### AIM OF THE TASK:
Could you copy exactly the lines from the one containing "You are a GUI" through the last line of the records, leaving out every picture?

Saved data entries:
☆ ☆ ☆ ☆ ☆ ☆ ☆
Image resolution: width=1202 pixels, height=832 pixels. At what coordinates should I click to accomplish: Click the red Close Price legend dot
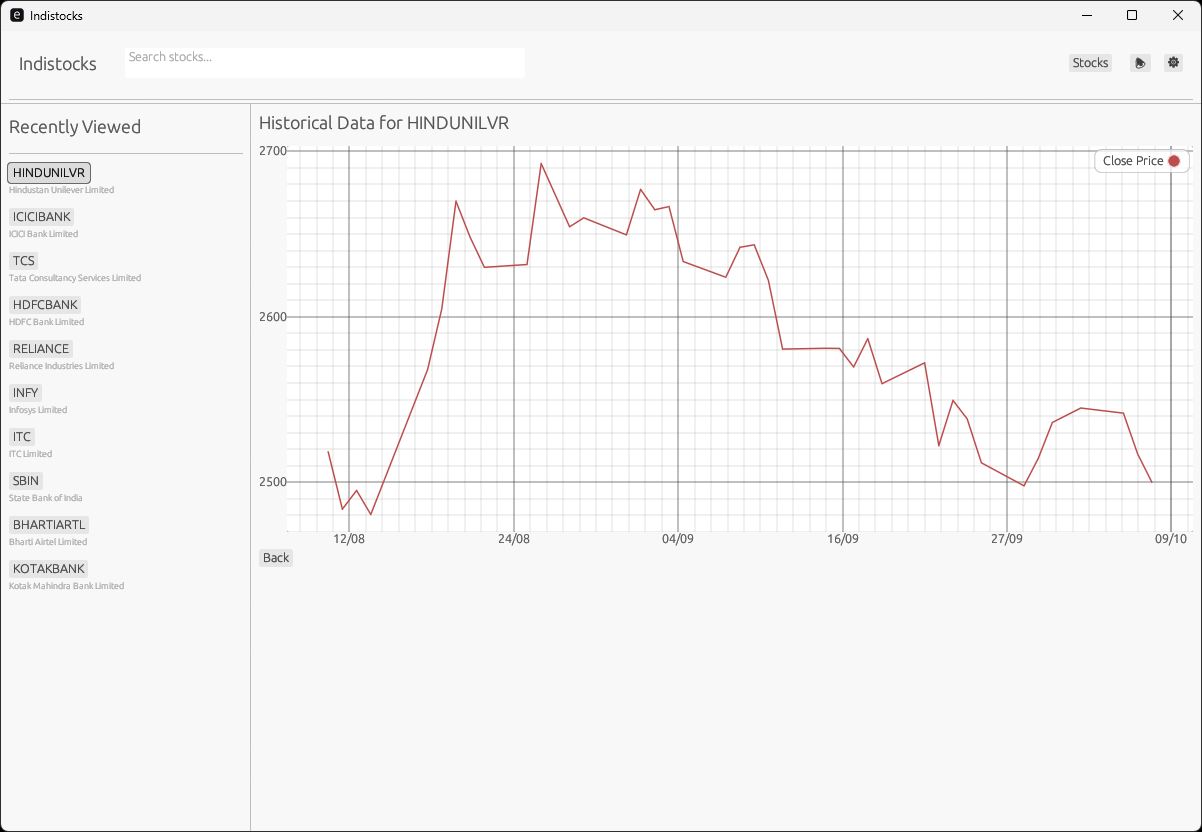1173,160
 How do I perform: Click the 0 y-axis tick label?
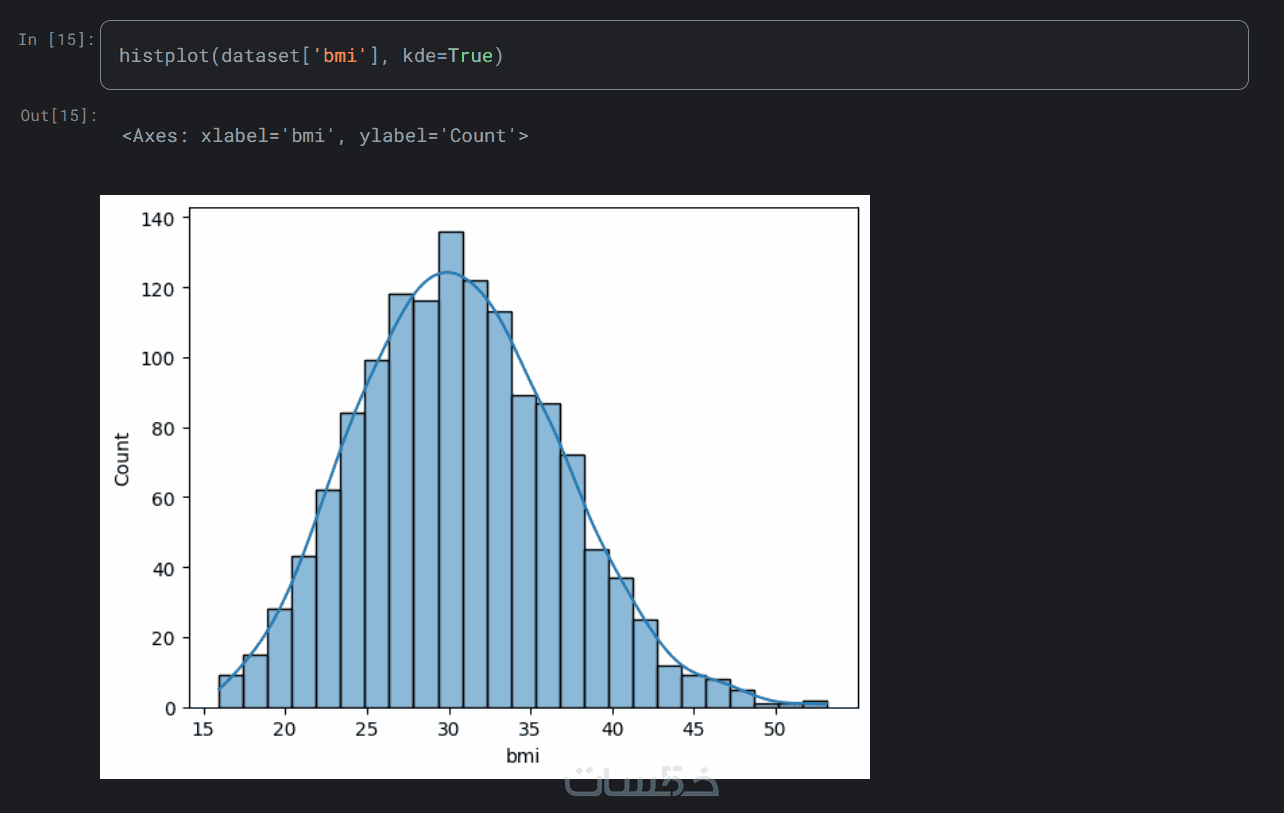[x=172, y=708]
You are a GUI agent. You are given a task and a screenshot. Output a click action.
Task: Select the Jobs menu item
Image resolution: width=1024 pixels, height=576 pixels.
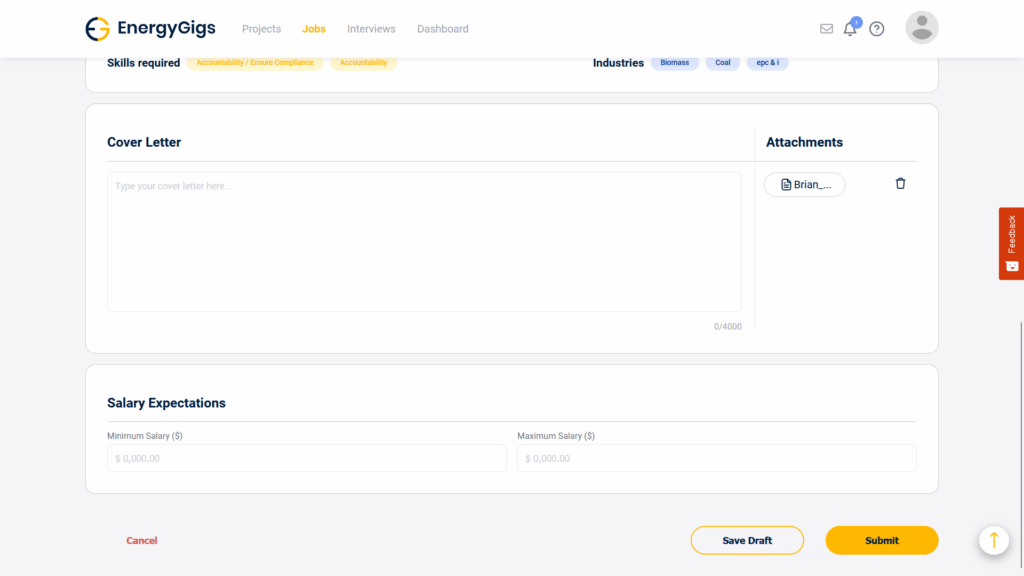[314, 29]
☆ ☆ ☆ ☆ ☆ ☆ ☆
### SOLUTION TO THIS EXERCISE:
You are a GUI agent. You are given a task and a screenshot. Output a click action.
Task: Select the Jobs menu item
Image resolution: width=1024 pixels, height=576 pixels.
[314, 29]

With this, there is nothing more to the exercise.